On April 10, the Treasury Department released its “General Explanations of the Administration’s Fiscal Year 2014 Revenue Proposals.” Known as the “Green Book,” the document provides an explanation of the Administration’s FY 2014 tax proposals. This alert summarizes the major proposals in the Green Book, along with key takeaways and reactions to those proposals. This alert then outlines the Administration’s tax proposals using the same organization and titles as used in the Green Book.

Major Proposals -

Many of the proposals included in the FY 2014 budget are either the same or modified versions of proposals included in the Administration’s FY 2013 budget.
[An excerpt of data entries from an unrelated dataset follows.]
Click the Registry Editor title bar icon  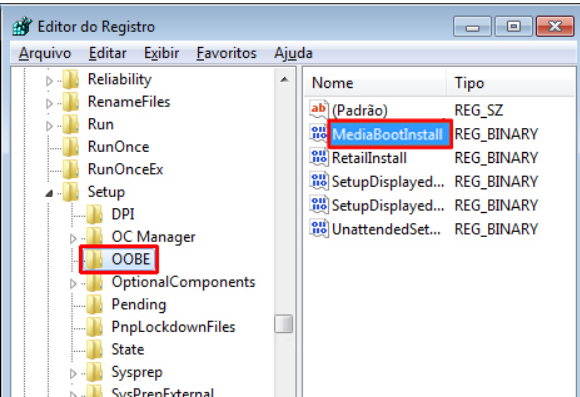tap(22, 27)
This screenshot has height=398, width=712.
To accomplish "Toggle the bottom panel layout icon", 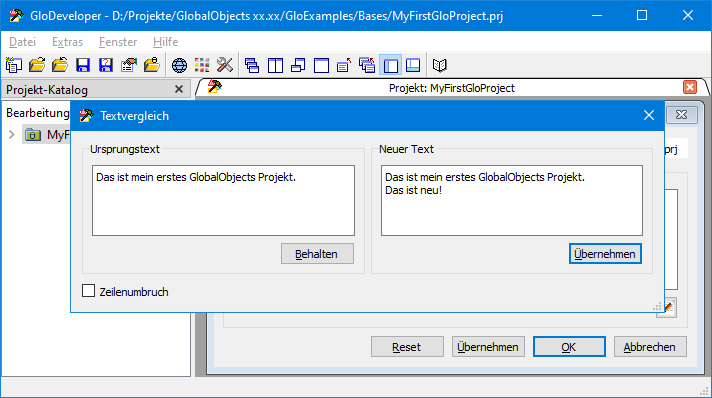I will click(413, 65).
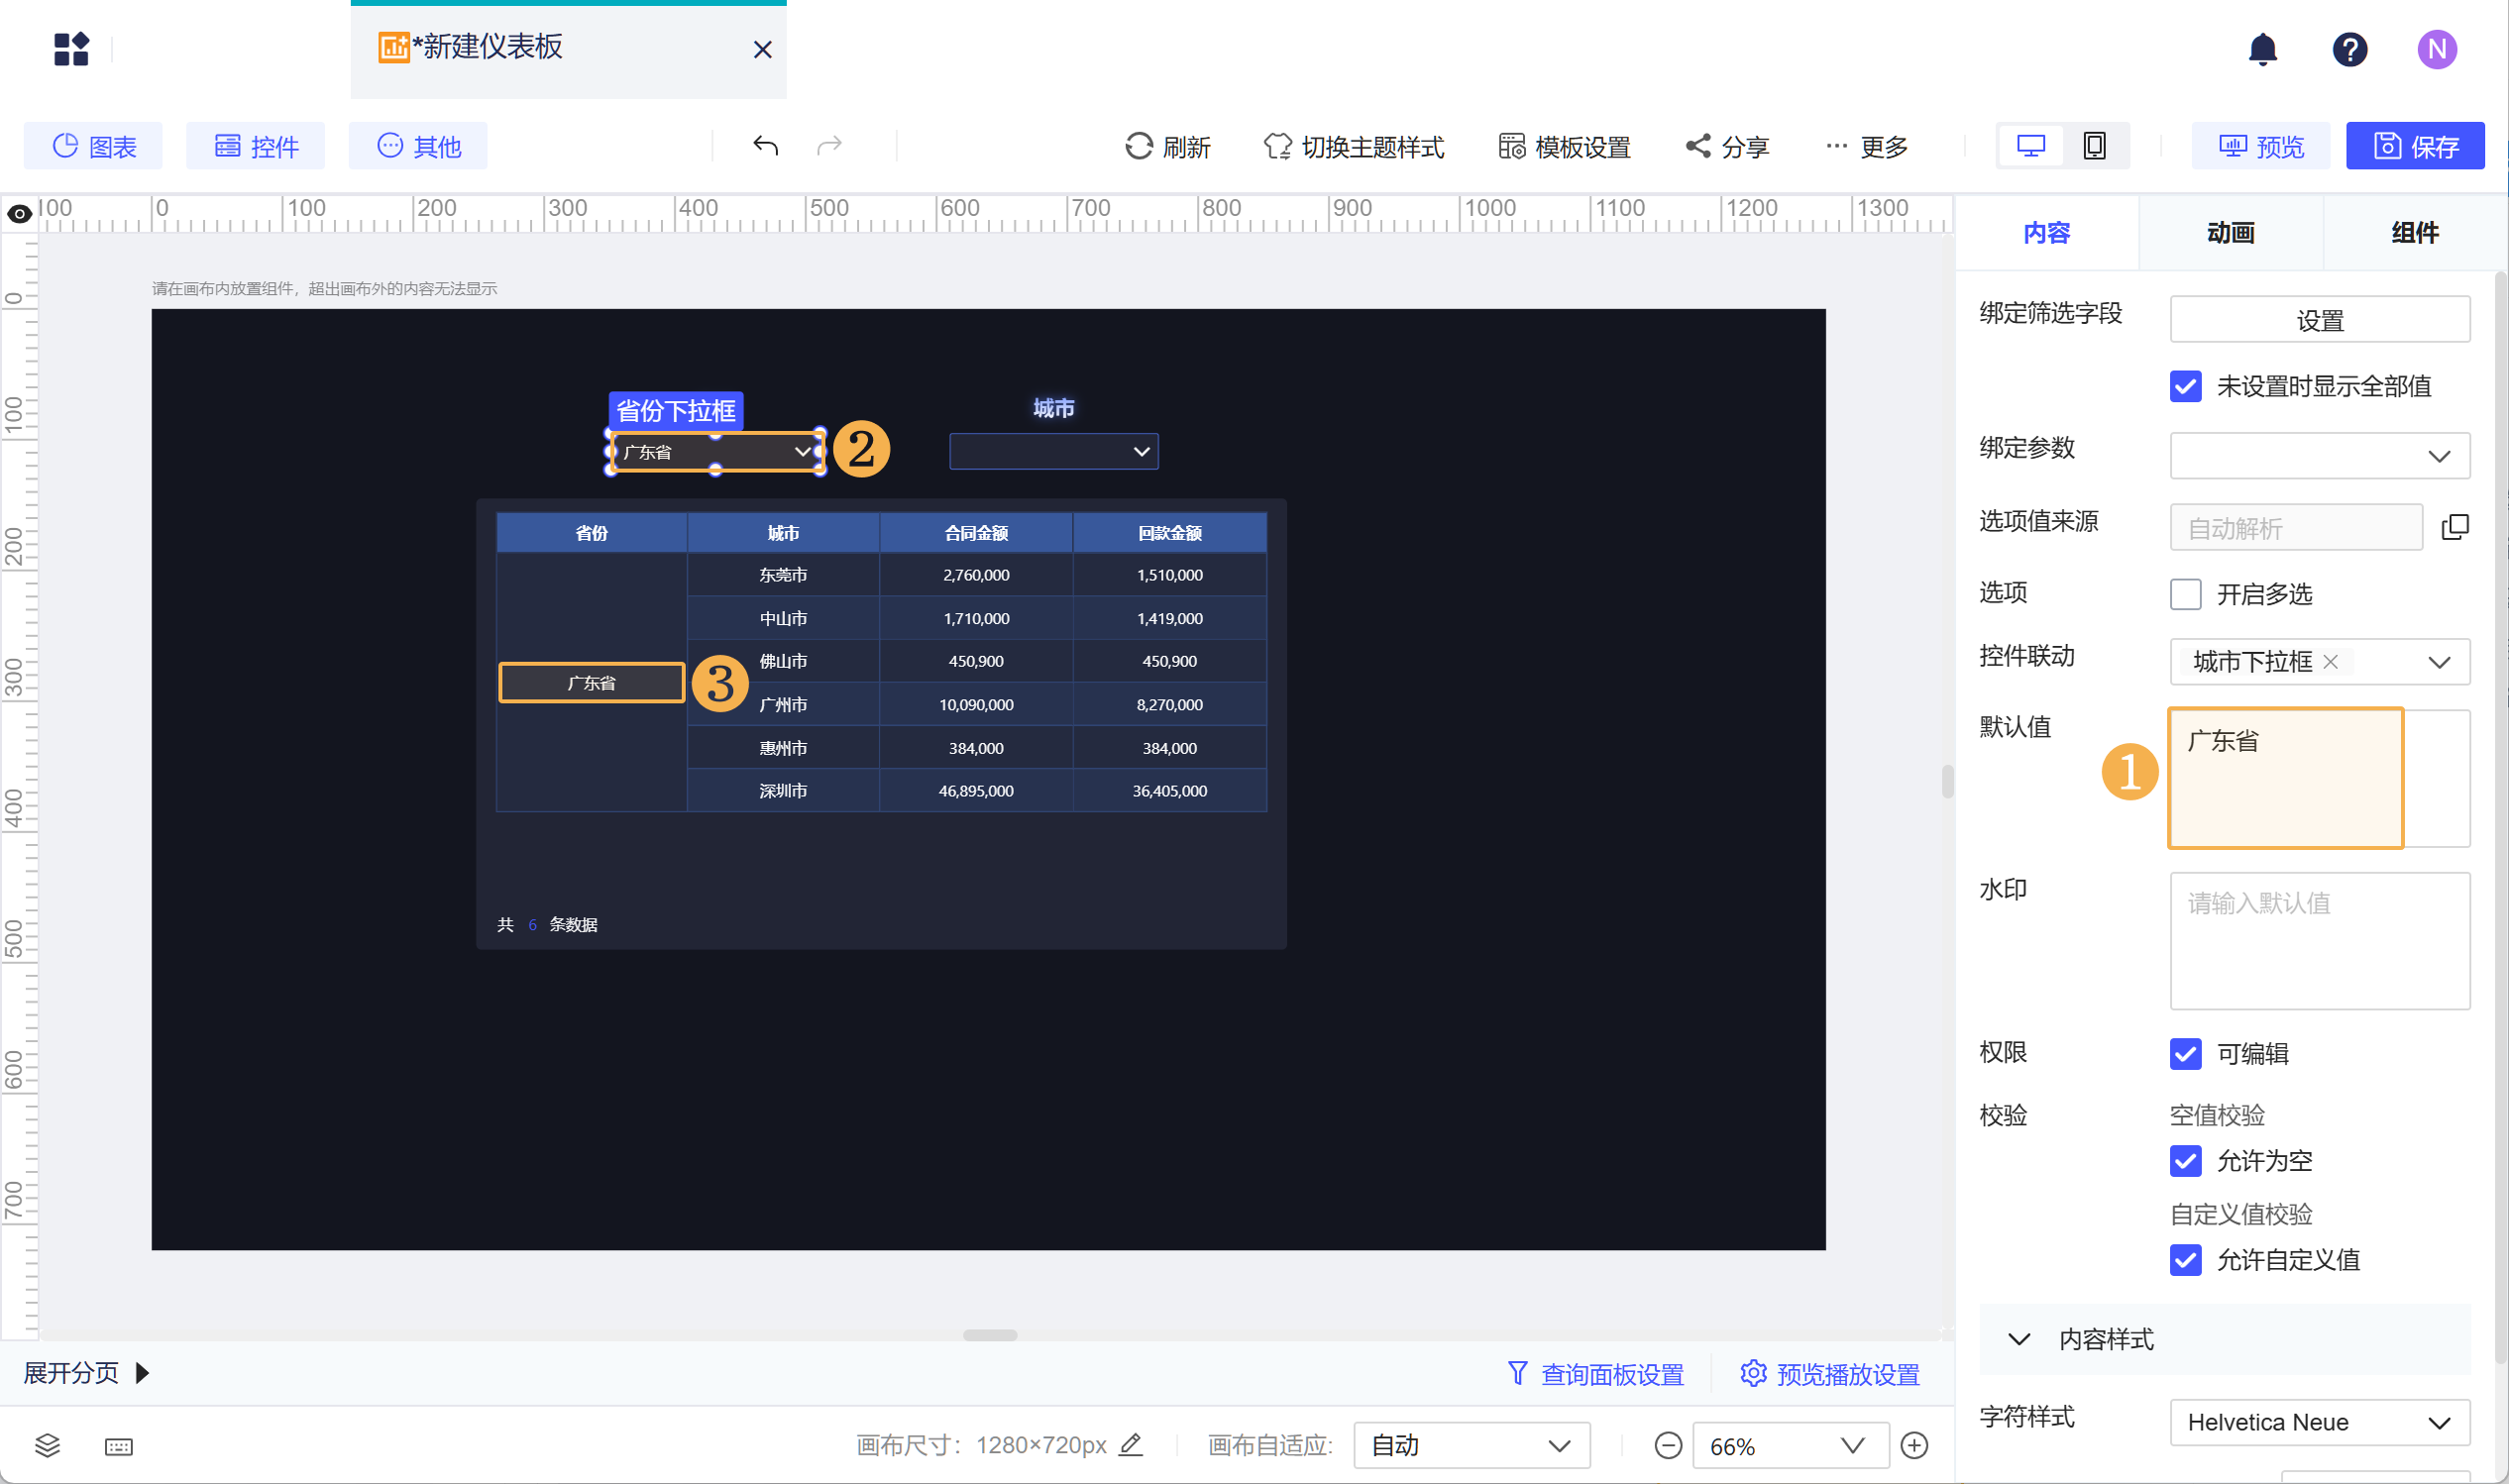Click the layers icon in bottom bar
Viewport: 2509px width, 1484px height.
click(47, 1445)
However, the budget includes nearly 50 new proposals, including:

- Extending employment tax credits for hiring veterans;

- Requiring derivatives contracts to be marked to market and taxed as ordinary income on an annual basis;

- Repealing the domestic manufacturing deduction for oil and natural gas production;

- Establishing multiple incentives for investment in infrastructure, including “America Fast Forward” Bonds and increasing caps on other bonds;

- Taxing carried interest as ordinary income;

- Returning the estate tax to 2009 levels, modifying the recent estate tax exclusions and rates signed into law earlier this year under the American Taxpayer Relief Act;

- Prohibiting individuals from accumulating more than $3 million in tax-preferred retirement accounts; and

- Capping the benefit of certain deductions (such as a charitable contribution deduction) to 28 percent for taxpayers at or above the 33% marginal tax rate.